Cheshire's Police and Crime Commissioner and Chief Constable say cuts to public services are having an impact on the level of violent crime in the county.
David Keane and Darren Martland have spoken out, following comments by Prime Minister Theresa May saying there was “no direct correlation” between cuts to police numbers and the significant rise in knife attacks across the UK.
Both the commissioner and chief constable say that while cuts to police numbers are not wholly responsible for the rise in violent crimes such as knife crime, it is clear that cuts to all public services, including policing, is having an impact on the amount of violent crimes committed in Cheshire.
Police and crime commissioner David Keane said: “Cheshire police has lost 135 officers since 2010 and in addition to this other public services across Cheshire, including local authorities, have been subject to harsh spending cuts from central Government.
“We have got to ask ourselves the question; is there a direct link between the effects of austerity and the increase in violent crimes on our streets.
“I believe that austerity is killing young people throughout our communities. Unless it is stopped, we will continue to see lives unnecessarily cut short. I want the government to act now and provide an emergency cash injection for all police forces before more lives are lost.
Cheshire police has rolled-out an initiative across Cheshire to tackle knife crime.
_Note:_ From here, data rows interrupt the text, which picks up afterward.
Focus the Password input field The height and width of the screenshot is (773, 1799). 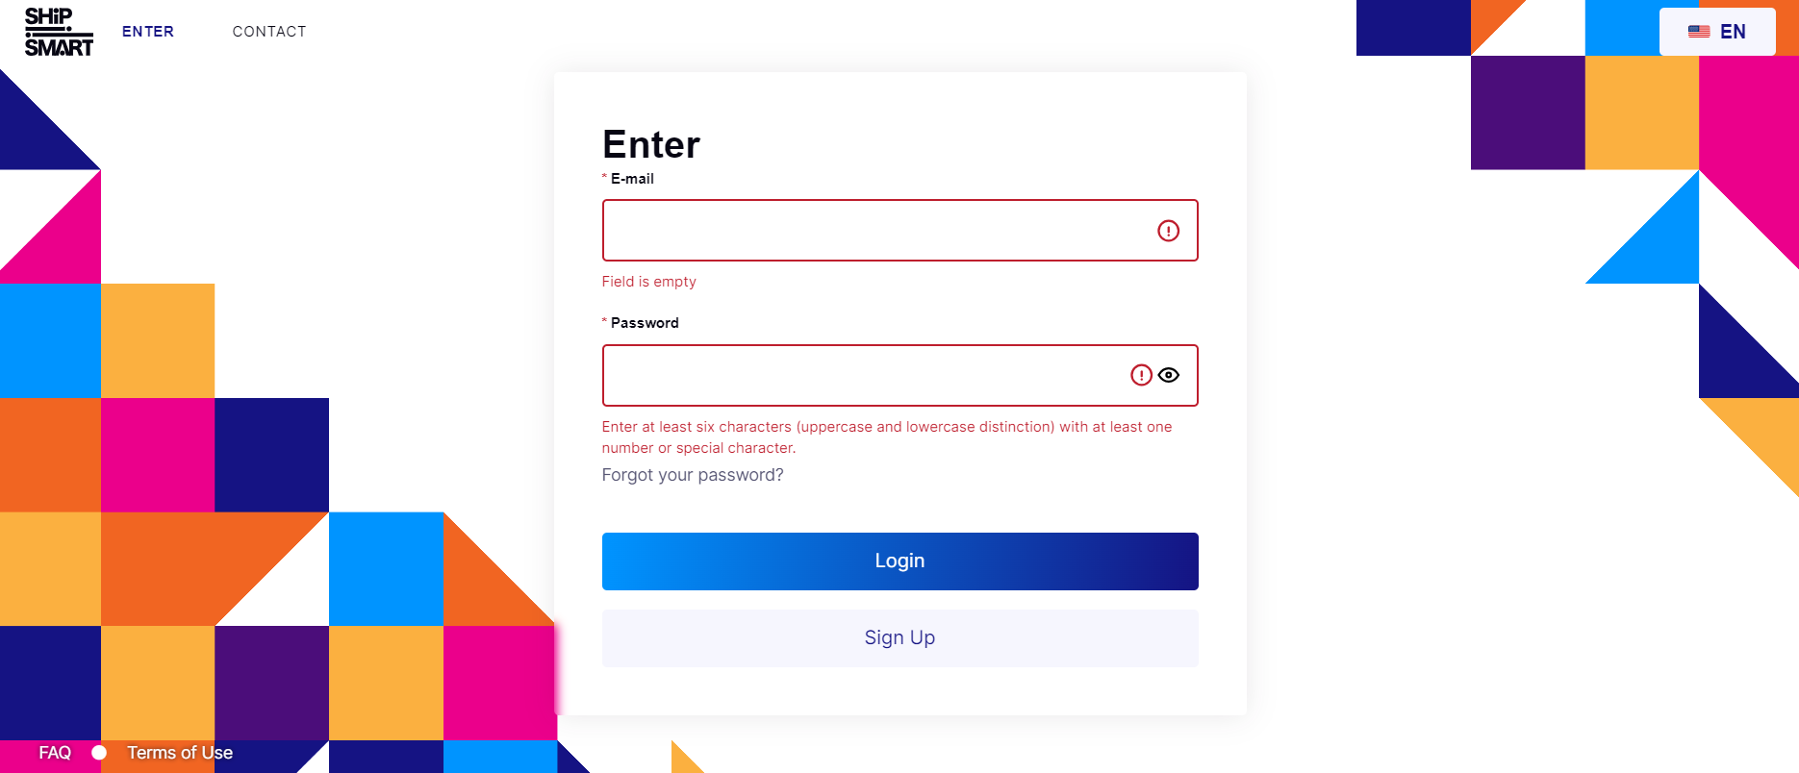tap(900, 375)
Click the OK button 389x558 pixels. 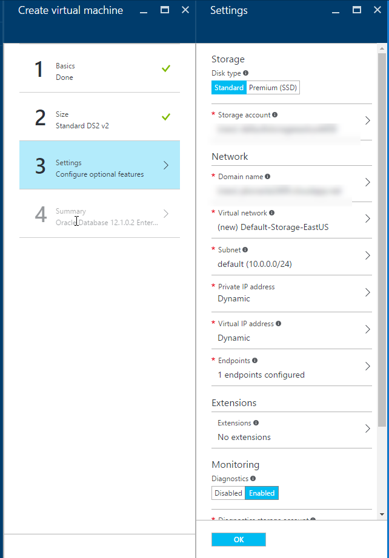238,539
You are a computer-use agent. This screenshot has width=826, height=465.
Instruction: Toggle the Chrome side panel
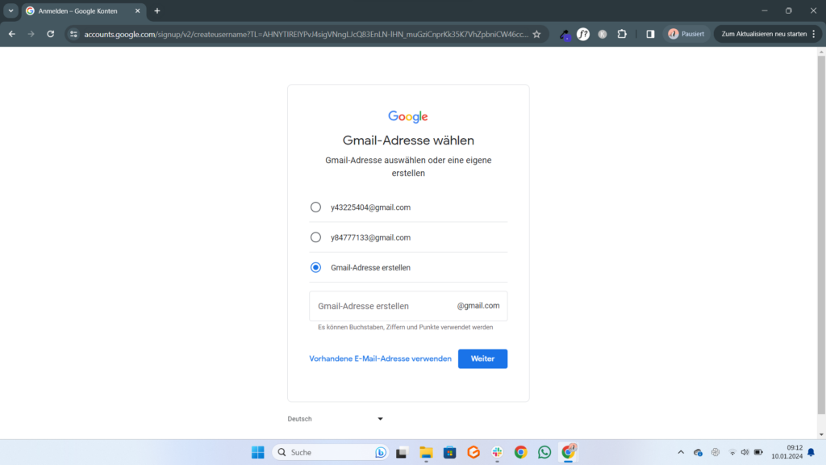650,34
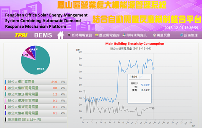Click the blue swatch for 辦公大樓4F用電需量

tap(6, 113)
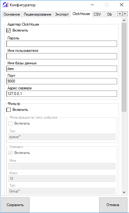Image resolution: width=129 pixels, height=213 pixels.
Task: Switch to the Экспорт tab
Action: (62, 14)
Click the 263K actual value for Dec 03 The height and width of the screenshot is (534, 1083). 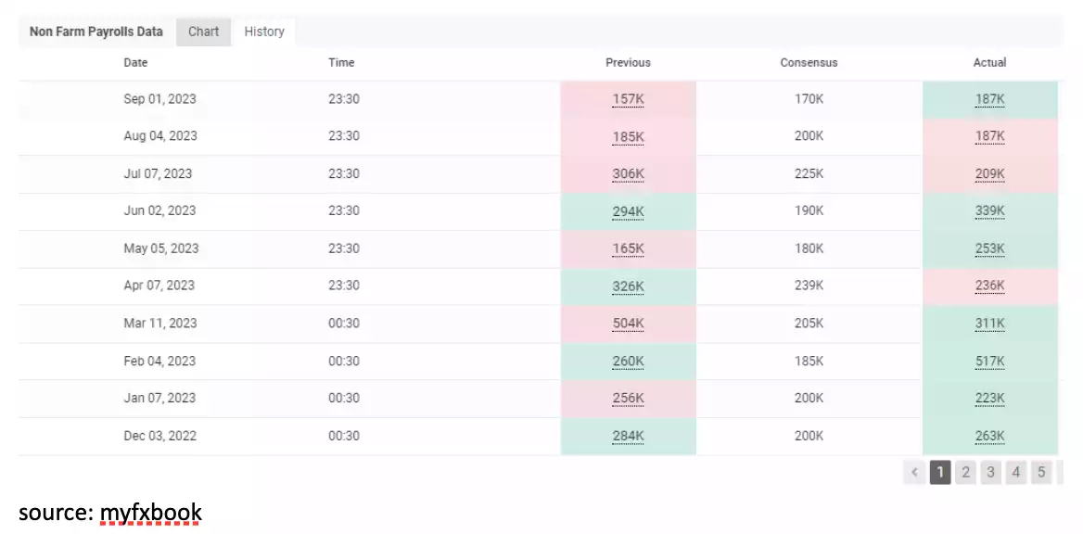989,436
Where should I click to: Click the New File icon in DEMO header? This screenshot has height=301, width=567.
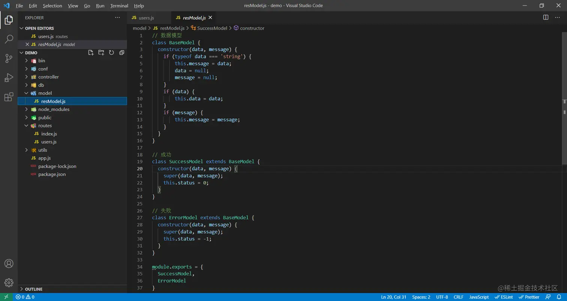point(91,53)
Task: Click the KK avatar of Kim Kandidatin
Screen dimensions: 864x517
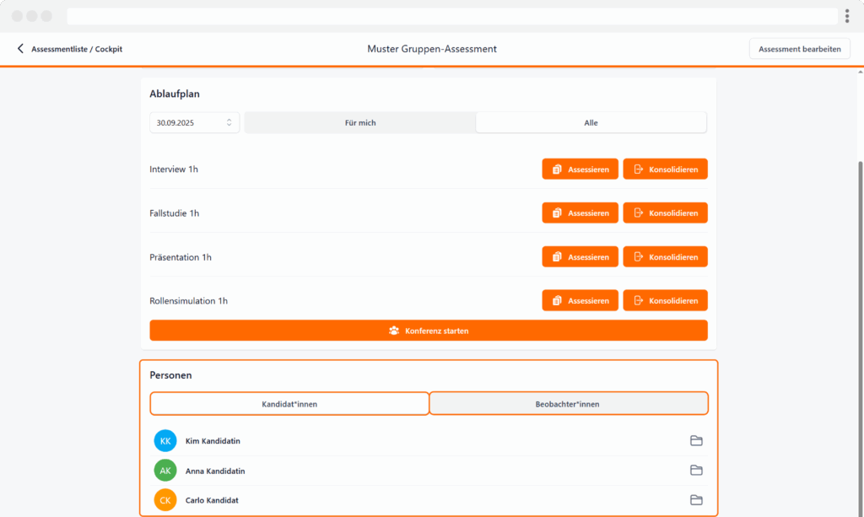Action: (x=165, y=441)
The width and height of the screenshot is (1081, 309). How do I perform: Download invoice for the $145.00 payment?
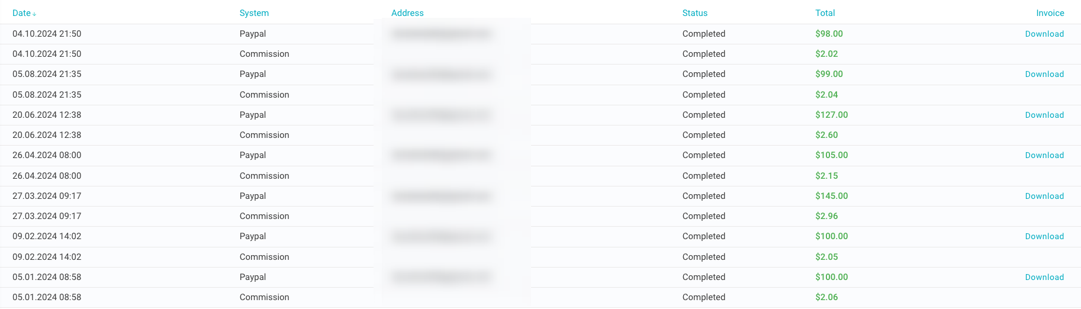coord(1044,196)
Operation Abolish targets problem areas, working with partners to try and educate people about law around carrying and buying knives, as well carrying-out knife sweeps to clean up local communities. But the chief constable says he wants more resources to reduce knife crime.
CC Darren Martland said: “Whilst Cheshire has one of the lowest rates of knife crime in the country, we have seen an increase in violent offending.
“Public services throughout Cheshire are working with less resources and this has increased demand on policing. We are now expected to do far more, with far less.
"Police officers are often the first port-of-call in situations which may not have needed police intervention in the past. This means there are fewer resources to carry-out preventative work in schools and communities.
“I would welcome more support from the government to help us tackle these issues and allow us to provide more education on the dangers of carrying knives and other dangerous weapons.”